Arbeitsrecht - Der gesetzliche Mindestlohn gilt auch im Yoga-Ashram
Das BAG kam in diesem Fall zu dem Ergebnis, dass die Tätigkeit der Klägerin für den Verein aufgrund der getroffenen Vereinbarungen weisungsgebunden und in persönlicher Abhängigkeit erfolgte und damit die typischen Merkmale eines Arbeitsverhältnisses gemäß § 611a Abs. 1 BGB aufgewiesen habe. Damit seien auch die gesetzlichen Regelungen zum Mindestlohn anwendbar.
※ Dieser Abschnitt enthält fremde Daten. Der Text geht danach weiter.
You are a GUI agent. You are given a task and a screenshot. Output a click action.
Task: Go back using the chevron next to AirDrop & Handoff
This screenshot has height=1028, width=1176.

Als Grundlage für die verweigerte Zahlungen berief sich der Verein auf einen Sonderstatus, d. h. das Grundrecht auf Religionsfreiheit gemäß Art. 4 Abs. 1, Abs. 2 GG. Das nach Art. 140 GG in Verbindung mit Art. 137 WRV (Weimarer Reichsverfassung) gewährleistete Selbstbestimmungsrecht der Religionsgemeinschaften eröffnet grundsätzlich die Möglichkeit, dass Mitglieder einer Lebensgemeinschaft außerhalb gesetzlicher Arbeitsverhältnisse gemeinnützige Dienste an der Gesellschaft leisten. Dies hatte das BAG z. B. für christliche Klostergemeinschaften bereits anerkannt (BAG, Beschluss v. 21.2.2017, 1 ABR 62/12).
Das BAG gestand hier dem beklagten Yogaverein allerdings die Eigenschaft einer Religions- bzw. Weltanschauungsgemeinschaft nicht zu. Satzungsmäßiger Zweck des als gemeinnützig anerkannten Ashram-Vereins sei „die Volksbildung durch Verbreitung des Wissens, der Lehre, der Übungen und der Techniken des Yoga und verwandter Disziplinen sowie die Förderung der Religion“. Damit betreibe der Verein eine spirituelle Gemeinschaft mit dem Ziel der Verbreitung von Weisheitslehren, Philosophien und Praktiken aus Indien und anderen Kulturen, allerdings ohne eine eigene spezifische Weltanschauung.
Auch die grundgesetzlich geschützte Vereinsautonomie (Art. 9 Abs. 1 GG) bietet keine Grundlage für die Aushebelung des Mindestlohns.